Onward! To teacher education in Pakistan!


—Lady C


  1. Helping with the gargantuan and very virtous task of training teachers, female teachers, in Pakistan is worth several orders of crab rangoon, fried tofu with WHITE rice and at least a case of Chardonnay. Just sayin.
    Mrs. Cynicletary
    p.s. The company from which the Pakistan job flows may be in line for a GIGANTIC contract there, which may bring you lots more virtuous work.

    1. You are my sweetest and most perfect friend. I am feeling *ridiculously* guilty this morning!! I just got such loving warm notes from the ladies I blew off last night...

      A case of Chardonnay sounds VERY GOOD right now. At 10 a.m. Well, it wouldn't be the first time.


    2. Good Neighbor AnneMarch 7, 2013 at 1:23 PM

      I agree with Mrs.

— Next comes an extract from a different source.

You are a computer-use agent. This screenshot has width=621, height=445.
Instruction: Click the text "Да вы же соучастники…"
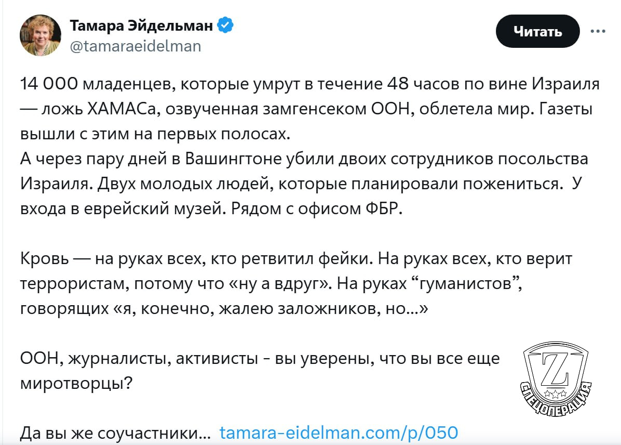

Cynicletary... especially if they are teaching female teachers to actually teach FEMALE pupils!! Very important and virtuous work. World-changing work.

      However, just as my blooming snowdrops are now covered in snow, your best intentions were covered with excuses. Luckily, your resolve, like the flowers, is alive. Good for you for 'fessing up. All that honesty melts the excuses away and reveals what lies beneath: pure-white, hopeful, beautiful intentions. :) Go you!!! xoxo

    3. Definitely they're being trained to teach (and do outreach to) females, and the number of female students in this program is going up. All good!

      And that very night, I went down to my basement for a sweaty session of home zumba, so my resolve got a nice workout as well. Thanks for the butt-kicking pep talk, as always! :)

  2. aw sweetie, it is what it is. if you set up a paypal account i would hire you right now to edit my blog posts so that i could submit some of them to magazines etc. now, i've just typed something aloud that i'm really terrified to do. all we can do everyday is try and realize that one day does not make a life.
    ps, go pakistan. my 14 year old daughter is competing on saturday in 4H district public speaking. her speech is on girls education rights and malala yousafzai

    1. Angel! If you are remotely serious, let's do it! I will charge you *two dollars* - it would be such an honor to help you get your gorgeous words to a larger audience.

      "One day does not make a life" is a perfect sentiment. Thank you.

      And I am rooting for your daughter right this minute! (I *love* 4H. Husband and I recently enjoyed a 4H exhibit at the Topsfield Fair, and I became so moved that I started weeping over a display of squash.)